Posted by @Odin-byte:
Thanks for your answer! Correct me if I am wrong, but it is also possible to specify the robot that should get assigned a task within a specified fleet. If I assign a task to a specific robot within a specific fleet, would these tasks be safe from reassignment by the planner?
Or could it happen, that I for example while using the rmf_demo_tasks dispatch scripts, where you can specify a fleet and a robot, I dispatch a task to a specific robot this task then is reassigned to another robot by the task allocator?
Posted by @mxgrey:
Task requests that get “dispatched” can be given a specific fleet to assign the task to, but they cannot be given a specific robot.

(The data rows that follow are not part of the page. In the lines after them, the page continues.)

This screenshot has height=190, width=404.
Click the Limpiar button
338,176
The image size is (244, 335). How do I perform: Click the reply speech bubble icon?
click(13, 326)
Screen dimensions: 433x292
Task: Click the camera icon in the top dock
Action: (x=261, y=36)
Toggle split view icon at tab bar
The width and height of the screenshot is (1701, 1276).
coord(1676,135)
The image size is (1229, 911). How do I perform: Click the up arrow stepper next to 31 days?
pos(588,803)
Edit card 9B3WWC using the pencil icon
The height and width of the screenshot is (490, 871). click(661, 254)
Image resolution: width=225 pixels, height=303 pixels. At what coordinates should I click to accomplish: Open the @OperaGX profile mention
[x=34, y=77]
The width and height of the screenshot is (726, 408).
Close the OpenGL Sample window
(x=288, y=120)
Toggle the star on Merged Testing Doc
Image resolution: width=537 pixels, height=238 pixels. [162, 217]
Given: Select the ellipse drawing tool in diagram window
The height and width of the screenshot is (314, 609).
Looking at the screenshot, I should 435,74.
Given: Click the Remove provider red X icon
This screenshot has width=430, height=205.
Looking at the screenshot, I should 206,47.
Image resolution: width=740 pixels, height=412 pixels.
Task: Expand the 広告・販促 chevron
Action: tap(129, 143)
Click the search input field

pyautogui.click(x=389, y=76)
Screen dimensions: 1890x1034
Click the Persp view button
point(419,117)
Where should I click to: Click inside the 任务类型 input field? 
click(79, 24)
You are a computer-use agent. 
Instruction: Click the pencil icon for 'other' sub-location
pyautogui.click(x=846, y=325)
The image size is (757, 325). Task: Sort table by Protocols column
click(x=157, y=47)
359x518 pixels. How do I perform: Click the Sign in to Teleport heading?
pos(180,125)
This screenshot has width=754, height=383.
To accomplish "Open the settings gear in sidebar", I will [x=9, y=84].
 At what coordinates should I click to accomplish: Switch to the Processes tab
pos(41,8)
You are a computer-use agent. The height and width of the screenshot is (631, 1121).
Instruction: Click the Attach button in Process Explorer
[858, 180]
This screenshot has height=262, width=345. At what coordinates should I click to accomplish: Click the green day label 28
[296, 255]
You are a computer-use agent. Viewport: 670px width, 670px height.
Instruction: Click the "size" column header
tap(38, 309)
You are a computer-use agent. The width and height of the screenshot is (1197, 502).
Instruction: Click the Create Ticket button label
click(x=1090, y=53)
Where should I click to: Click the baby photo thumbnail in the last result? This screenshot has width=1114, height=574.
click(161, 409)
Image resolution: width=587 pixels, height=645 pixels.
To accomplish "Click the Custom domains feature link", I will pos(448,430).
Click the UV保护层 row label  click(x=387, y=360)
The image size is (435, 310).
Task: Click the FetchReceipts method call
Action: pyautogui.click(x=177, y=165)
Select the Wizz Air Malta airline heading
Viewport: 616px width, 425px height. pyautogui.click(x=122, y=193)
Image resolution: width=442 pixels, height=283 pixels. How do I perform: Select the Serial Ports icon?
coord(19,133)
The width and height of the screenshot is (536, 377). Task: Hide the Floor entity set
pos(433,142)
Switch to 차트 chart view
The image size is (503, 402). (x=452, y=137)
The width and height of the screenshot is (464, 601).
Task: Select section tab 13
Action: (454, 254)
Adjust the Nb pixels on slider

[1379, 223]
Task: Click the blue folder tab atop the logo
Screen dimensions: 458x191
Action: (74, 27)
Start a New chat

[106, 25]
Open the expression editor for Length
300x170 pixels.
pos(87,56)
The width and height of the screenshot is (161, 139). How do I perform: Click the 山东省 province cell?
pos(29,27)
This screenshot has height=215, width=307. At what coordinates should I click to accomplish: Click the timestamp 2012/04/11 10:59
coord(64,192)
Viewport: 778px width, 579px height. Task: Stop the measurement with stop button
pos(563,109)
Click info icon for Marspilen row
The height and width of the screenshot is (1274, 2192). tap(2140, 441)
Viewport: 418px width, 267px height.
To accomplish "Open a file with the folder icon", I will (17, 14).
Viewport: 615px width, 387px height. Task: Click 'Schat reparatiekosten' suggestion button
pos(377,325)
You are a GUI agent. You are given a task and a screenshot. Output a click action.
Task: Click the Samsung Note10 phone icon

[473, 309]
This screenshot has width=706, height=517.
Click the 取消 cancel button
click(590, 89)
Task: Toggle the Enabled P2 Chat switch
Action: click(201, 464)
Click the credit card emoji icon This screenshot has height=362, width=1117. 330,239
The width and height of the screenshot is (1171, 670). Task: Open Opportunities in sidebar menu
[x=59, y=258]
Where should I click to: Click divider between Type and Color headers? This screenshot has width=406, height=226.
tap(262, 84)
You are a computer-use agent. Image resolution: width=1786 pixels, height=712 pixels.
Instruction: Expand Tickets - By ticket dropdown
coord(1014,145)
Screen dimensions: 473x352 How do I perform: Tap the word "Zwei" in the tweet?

There is a different task request pipeline, which we usually call “direct task requests” that let you indicate the specific robot to perform the task. However, direct task requests are not passed through RMF’s task planner, they are simply accepted immediately by whichever robot they are assigned to. They are also not optimized, so they will run in whatever order they get issued. Direct task requests are always fulfilled before any dispatched requests are executed, so direct and dispatched tasks do not mix very well.
You could get what you want by doing all the task planning outside of Open-RMF and then issuing direct task requests to the specific robots.
Posted by @Odin-byte:
Good to now. That gives me enough possibilities to figure out a good mix for my use case! Thanks for your time!